Rural Women\’s Assembly Statement on Gender-Based Violence & Femicide


We, the members of the Southern Africa Rural Women\’s Assembly are OUTRAGED! The suffocating silence of men, churches and traditional authorities on the Femicide in South Africa is debilitating. We CAN\’T BREATHE under the brutal state of this nation. South Africa, the Republic of Sexual Assaults. What women in South Africa have in common is living in fear, at the hand of intimate partners, family, friends, and strangers. When will this never-ending assault on women end? How will it end? Why is a nation like South Africa, which has a ministry solely dedicated to the affairs of women, one of the most dangerous places in the world for a woman to live? Why is our Minister for Women silent? 

We need change! We have to start with the patriarchal norms and values that exist. Much of violence is linked to the deep inequalities in our society; millions of men are without work, without dignity! And yet, society and culture say that they are the head of the household, the providers and the decision-makers. As women, we have to confront ourselves and how we are rearing our children – girls are expected to accept abuse and boys are often excused for violent behaviour. All of this breeds violence and enforces stereotypes!

We will not be silenced! Our stamina determines our survival, so we can not only plan a day of action, we will make our demands and will stop at nothing to see perpetrators brought to book. We call for solidarity from the UN Committee for the Status of Women and the international community to pressure our government to challenge patriarchy at its core. This is not just a call against GBV, this is a call to restore the Human Rights of South African women. in South Africa, women bear the brunt of GBV on a daily basis. While the world is trying to flatten the Coronavirus curve, the GBV and Femicide curve is silently and increasingly growing. GBV is a result ofincreasing levels of inequality and is often at the forefront of women being marginalized. These ongoing challenges have their roots in structural systems whose links are closely connected to patriarchy and capitalism. This system of patriarchy and capitalism oppresses women and perpetuates GBV.

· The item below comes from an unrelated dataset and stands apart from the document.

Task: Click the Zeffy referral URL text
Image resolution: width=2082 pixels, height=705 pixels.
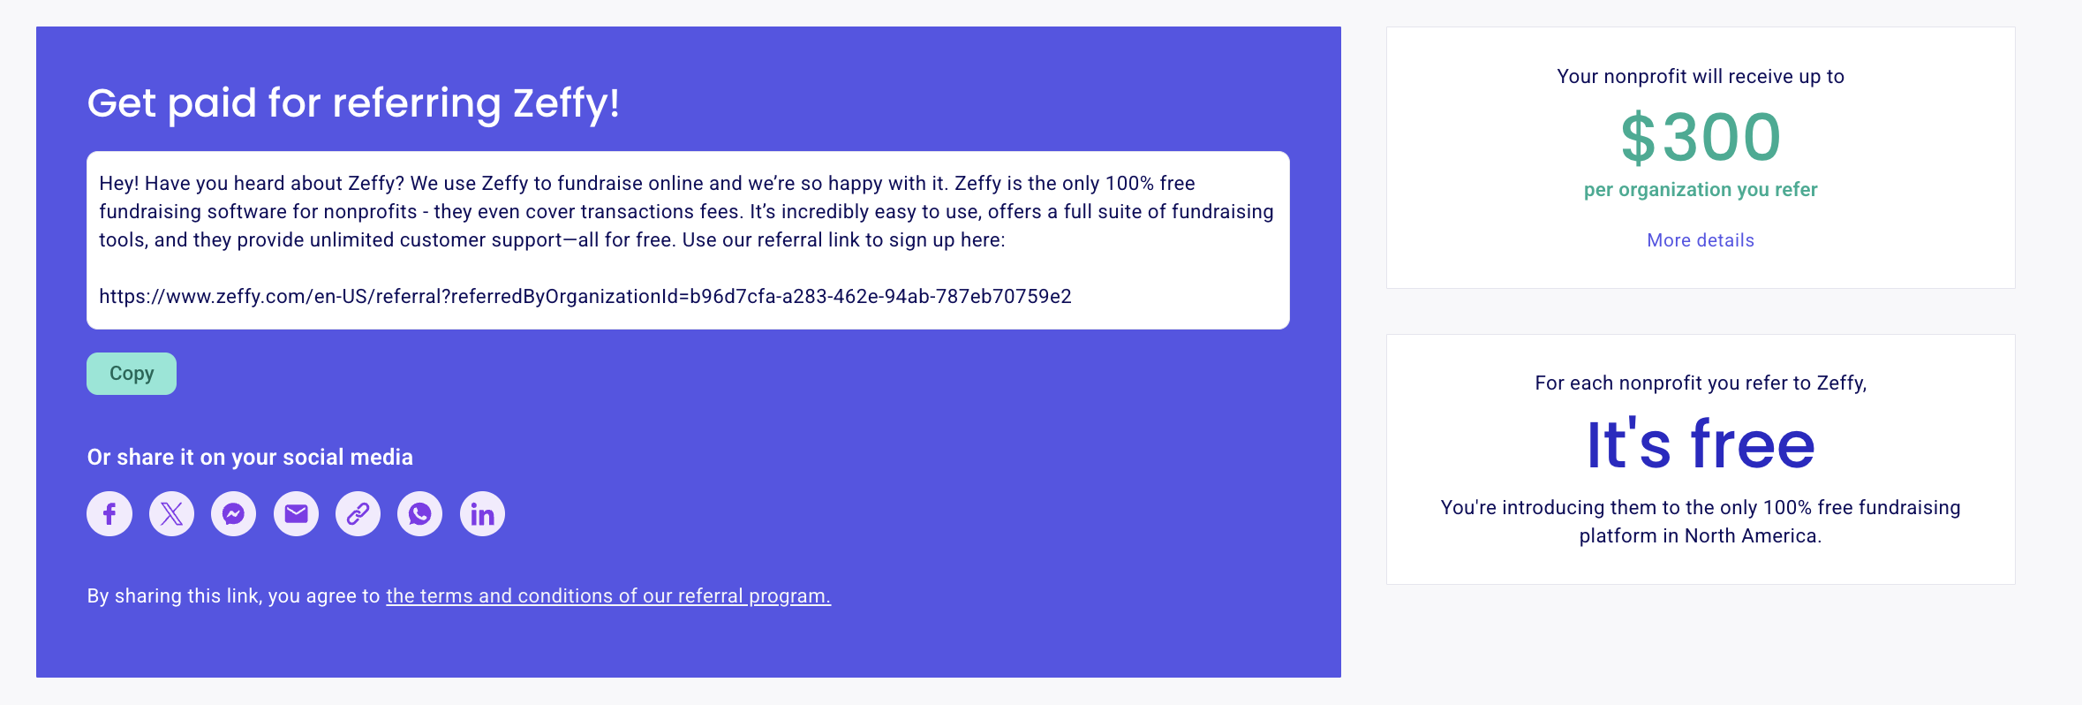Action: pos(585,297)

We draw attention to how the justice system fails us. Especially for our members in rural communities who have to walk long distances to get to a hospital or a police station, where there is no public transport, much less safe homes for rural women. Rutal sisters are not brought into the national discussions and are a group even further marginalised due to their extenuating circumstances, not considered in the echo chambers of ministerial commissions.

In just the last week, we have lost lives at the hand of the brutal state, we say their names:

I am Tshegofatso Pule (28)

I am the unborn girl child of Tsegofatso Pule (8 months unborn)

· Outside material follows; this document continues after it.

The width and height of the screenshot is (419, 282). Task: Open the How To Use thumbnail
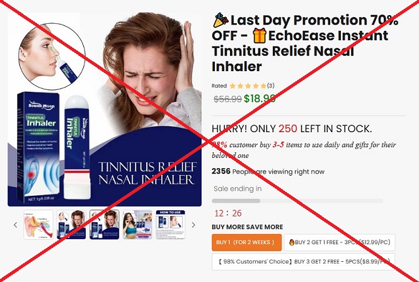(171, 225)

I am Naledi Phangindawo (26) 

I am Tebogo Matsane-Mabunda (39)

I am Simbongile Nono Mancotywa 

I am Sibongiseni Gabada (34)

I am Altecia Kortjie (28)

I am Raynecia Kortjie (7)

I am Kirvan Fortuin (28)

In the last decade… 

I am all the women and folx killed by GBV and Femicide. 

Join us in our commitment to overthrow the hold of patriarchy on our country to make it safe for our women, folx, and children.